问题
Backgrond
I am very experienced in C and pretty new to Android and Java, but this is rather environmental issues that programming.
I have developed an administrative application in ANSI-C to be ported to any OS, just adding a UI in OS-dependent code. Well it uses quite some memory, especially for huge user files. I have a working Win32 program, trying to make an Android app using Android Studio with NDK.
Android studio bundle NDK installation works fine
I have installed and made a Win7 ultimate Android Studio 1.3 with bundle NDK and made compiling and running the ActionbarStyled (non NDK) hello-jni (NDK) sample in the emulators, smooth and nice. I also in the emulator been successfully running Hello-jni sample with a bunch of extra c-files (not called, at present just garbage, compiled without errors, in this step)
Then I tried to connect my Samsung TAB3 SM-T110 template (one need a Win7 Samsung driver SAMSUNG_USB_Driver_for_Mobile_Phones.zip) to my Win7 and tried it. ActionbarStyled sample works just fine. So does the Hello-JNI sample.
But
Running Hello-jni sample with a bunch of extra c-files I get this error message: Error while starting native debug session: java.lang.IllegalArgumentException: Unable to find process for com.example.hellojni on device samsung-sm_t110-47900bc50c0c3100
I try to understand what is the issue? Is it lack of memory, the Samsung is full of active running apps, the emulator obviously not.
What makes the Samsung unit to halt the application? Error message is not that describing?
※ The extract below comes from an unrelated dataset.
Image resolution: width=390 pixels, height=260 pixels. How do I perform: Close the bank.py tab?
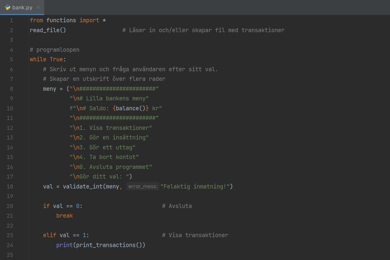[38, 7]
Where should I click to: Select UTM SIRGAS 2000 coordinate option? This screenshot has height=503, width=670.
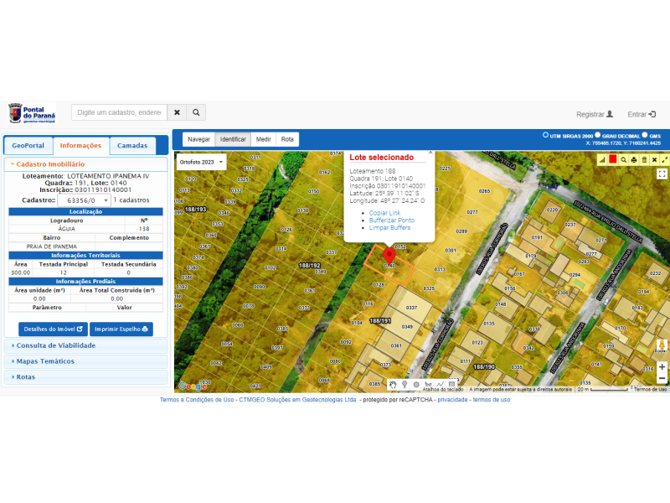click(x=546, y=134)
Some more questions supporting handling this kind of issues
We are talking about Android studio 1.3 bundle NDK, how much from earlier setups (in articles) are applicable for this new future NDK standard use?
Memory?
Running the pure Hello-jni sample I have about 6Mb memory (where 5Mb are used), that is pretty poor for my needs, is there something I need to do have my app getting more memory allocated? Is the error message due to running out of memory?
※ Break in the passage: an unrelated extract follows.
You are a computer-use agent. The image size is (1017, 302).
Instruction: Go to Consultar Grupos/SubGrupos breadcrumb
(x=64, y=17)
How large Android Apps are possible to do? Are we in a world like the 8-bit DOS 64Kb segment business again? I know it from past but that isen't the case? And if need to know to handle it. The Library for unrestricted heap memory for bitmaps using NDK on Android question is interesting to read, but here we are talking about the jni (C-)code rather than java.
Compiler optimisation?
I have some really huge C-files due to that they are machine generated converting an XML library of documents to C-code (made a program writing C-code from the XSD definitions). In an application I most of the time use only say 5% of all the C-function, the rest are in Windows dev studio/compiler optimised away. Certainly I can reorganise my source code to quite some extra work, but I need to know. How is the optimisation in the Android Studio NDK support?
Thing is in this test no extra C-functions are called except the same regular as in the hello-jni sample. Actually the compiler should make exactly the same in both cases (the modified and the original hello-jni). But obviously it don't. Please explain a bit more how the environment works so I know?
General interest
I tried to find any spot in the Android developers that describe things like compiler behaviour, memory management and environment (the Java handles such completely different, but in C-programming on need to be aware). I think for NDK use it would be interesting getting a good answer here, for the general understanding of the environment, somewhere in the Android developer pages, rather than here. That also includes how the compiler optimises in different situations. But also how to make environmental settings.